### SUPPLIED RECORDS:
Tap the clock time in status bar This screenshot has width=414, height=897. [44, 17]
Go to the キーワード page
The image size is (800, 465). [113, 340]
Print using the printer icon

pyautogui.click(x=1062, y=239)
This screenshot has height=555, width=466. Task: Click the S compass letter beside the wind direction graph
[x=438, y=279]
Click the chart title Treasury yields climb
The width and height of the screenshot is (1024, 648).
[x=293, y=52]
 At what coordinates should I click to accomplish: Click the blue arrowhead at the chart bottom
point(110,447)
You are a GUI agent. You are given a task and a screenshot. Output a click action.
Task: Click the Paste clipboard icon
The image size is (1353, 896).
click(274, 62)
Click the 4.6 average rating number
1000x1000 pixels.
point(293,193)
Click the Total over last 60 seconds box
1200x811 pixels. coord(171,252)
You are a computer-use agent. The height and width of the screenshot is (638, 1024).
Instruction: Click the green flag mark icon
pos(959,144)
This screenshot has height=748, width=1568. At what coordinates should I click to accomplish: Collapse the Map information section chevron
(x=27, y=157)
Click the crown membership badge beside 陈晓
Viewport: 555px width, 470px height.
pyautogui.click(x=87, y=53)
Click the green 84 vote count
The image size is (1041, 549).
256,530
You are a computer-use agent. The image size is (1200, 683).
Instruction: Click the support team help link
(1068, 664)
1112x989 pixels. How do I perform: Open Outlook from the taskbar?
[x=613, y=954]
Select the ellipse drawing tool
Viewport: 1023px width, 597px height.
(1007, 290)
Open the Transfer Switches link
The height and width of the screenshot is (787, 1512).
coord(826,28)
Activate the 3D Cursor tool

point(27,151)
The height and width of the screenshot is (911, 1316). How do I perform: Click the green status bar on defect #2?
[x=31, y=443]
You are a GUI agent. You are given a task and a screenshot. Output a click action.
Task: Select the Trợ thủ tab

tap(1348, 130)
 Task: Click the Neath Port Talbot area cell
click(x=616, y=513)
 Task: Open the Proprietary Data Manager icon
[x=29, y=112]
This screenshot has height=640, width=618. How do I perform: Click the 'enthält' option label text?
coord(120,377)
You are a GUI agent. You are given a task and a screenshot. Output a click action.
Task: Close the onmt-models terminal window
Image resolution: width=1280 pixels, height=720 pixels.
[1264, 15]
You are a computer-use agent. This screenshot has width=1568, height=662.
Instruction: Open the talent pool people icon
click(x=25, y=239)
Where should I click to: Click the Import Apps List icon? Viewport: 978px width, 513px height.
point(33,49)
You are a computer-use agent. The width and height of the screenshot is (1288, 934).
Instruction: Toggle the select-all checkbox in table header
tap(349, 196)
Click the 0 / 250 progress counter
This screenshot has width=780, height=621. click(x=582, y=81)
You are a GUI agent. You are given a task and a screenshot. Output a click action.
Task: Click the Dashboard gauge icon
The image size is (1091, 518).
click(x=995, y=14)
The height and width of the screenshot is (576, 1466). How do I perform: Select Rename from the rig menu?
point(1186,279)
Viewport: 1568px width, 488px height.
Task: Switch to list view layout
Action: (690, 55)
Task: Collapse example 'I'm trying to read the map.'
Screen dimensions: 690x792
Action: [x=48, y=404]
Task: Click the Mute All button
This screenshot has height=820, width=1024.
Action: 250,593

### WORK INSTRUCTIONS:
Could you return every line from the entries above in which the string "computer" occurs?

### RESPONSE:
You are a computer-use agent. The height and width of the screenshot is (638, 1024).
You are a computer-use agent. The image size is (1200, 683).
You are a computer-use agent. This screenshot has width=1568, height=662.
You are a computer-use agent. The width and height of the screenshot is (1288, 934).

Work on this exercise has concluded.